Integration of single nucleotide variants and whole-genome DNA methylation profiles for classification of rheumatoid arthritis cases from controls

Heredity (Edinb). 2020 May;124(5):658-674. doi: 10.1038/s41437-020-0301-4. Epub 2020 Mar 3.


This study evaluated the use of multiomics data for classification accuracy of rheumatoid arthritis (RA). Three approaches were used and compared in terms of prediction accuracy: (1) whole-genome prediction (WGP) using SNP marker information only, (2) whole-methylome prediction (WMP) using methylation profiles only, and (3) whole-genome/methylome prediction (WGMP) with combining both omics layers. The number of SNP and of methylation sites varied in each scenario, with either 1, 10, or 50% of these preselected based on four approaches: randomly, evenly spaced, lowest p value (genome-wide association or epigenome-wide association study), and estimated effect size using a Bayesian ridge regression (BRR) model. To remove effects of high levels of pairwise linkage disequilibrium (LD), SNPs were also preselected with an LD-pruning method. Five Bayesian regression models were studied for classification, including BRR, Bayes-A, Bayes-B, Bayes-C, and the Bayesian LASSO. Adjusting methylation profiles for cellular heterogeneity within whole blood samples had a detrimental effect on the classification ability of the models. Overall, WGMP using Bayes-B model has the best performance. In particular, selecting SNPs based on LD-pruning with 1% of the methylation sites selected based on BRR included in the model, and fitting the most significant SNP as a fixed effect was the best method for predicting disease risk with a classification accuracy of 0.975. Our results showed that multiomics data can be used to effectively predict the risk of RA and identify cases in early stages to prevent or alter disease progression via appropriate interventions.

------------------------------

Copy the rheumatoid arthritis study summary word for word, from "Integration of single" to "2020 Mar 3.". The listing after this text is separate material with no tie to it.

• EXERCISE DATA
------------------------------

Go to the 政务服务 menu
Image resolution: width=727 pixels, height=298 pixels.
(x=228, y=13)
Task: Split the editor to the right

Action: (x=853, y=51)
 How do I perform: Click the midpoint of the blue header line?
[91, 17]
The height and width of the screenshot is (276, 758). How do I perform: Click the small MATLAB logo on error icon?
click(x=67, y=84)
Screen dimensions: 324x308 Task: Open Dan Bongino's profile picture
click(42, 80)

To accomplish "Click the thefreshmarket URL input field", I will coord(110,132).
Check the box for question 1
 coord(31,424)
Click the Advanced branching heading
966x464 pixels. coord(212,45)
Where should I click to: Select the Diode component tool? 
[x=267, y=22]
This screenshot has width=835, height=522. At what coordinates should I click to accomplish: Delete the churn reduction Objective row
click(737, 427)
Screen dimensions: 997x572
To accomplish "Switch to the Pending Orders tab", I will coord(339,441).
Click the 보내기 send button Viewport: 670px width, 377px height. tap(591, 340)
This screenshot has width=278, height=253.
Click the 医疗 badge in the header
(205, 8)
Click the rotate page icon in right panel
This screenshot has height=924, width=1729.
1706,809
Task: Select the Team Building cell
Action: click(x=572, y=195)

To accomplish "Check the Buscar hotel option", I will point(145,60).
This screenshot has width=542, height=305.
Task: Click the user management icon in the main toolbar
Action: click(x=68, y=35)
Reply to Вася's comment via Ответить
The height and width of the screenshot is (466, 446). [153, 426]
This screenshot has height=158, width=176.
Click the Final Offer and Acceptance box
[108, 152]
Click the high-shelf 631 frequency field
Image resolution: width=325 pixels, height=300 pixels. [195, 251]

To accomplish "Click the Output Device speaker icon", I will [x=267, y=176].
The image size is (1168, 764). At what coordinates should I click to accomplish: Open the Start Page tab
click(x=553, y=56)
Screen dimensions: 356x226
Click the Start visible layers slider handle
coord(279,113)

------------------------------

• TASK SOLUTION
Integration of single nucleotide variants and whole-genome DNA methylation profiles for classification of rheumatoid arthritis cases from controls

Heredity (Edinb). 2020 May;124(5):658-674. doi: 10.1038/s41437-020-0301-4. Epub 2020 Mar 3.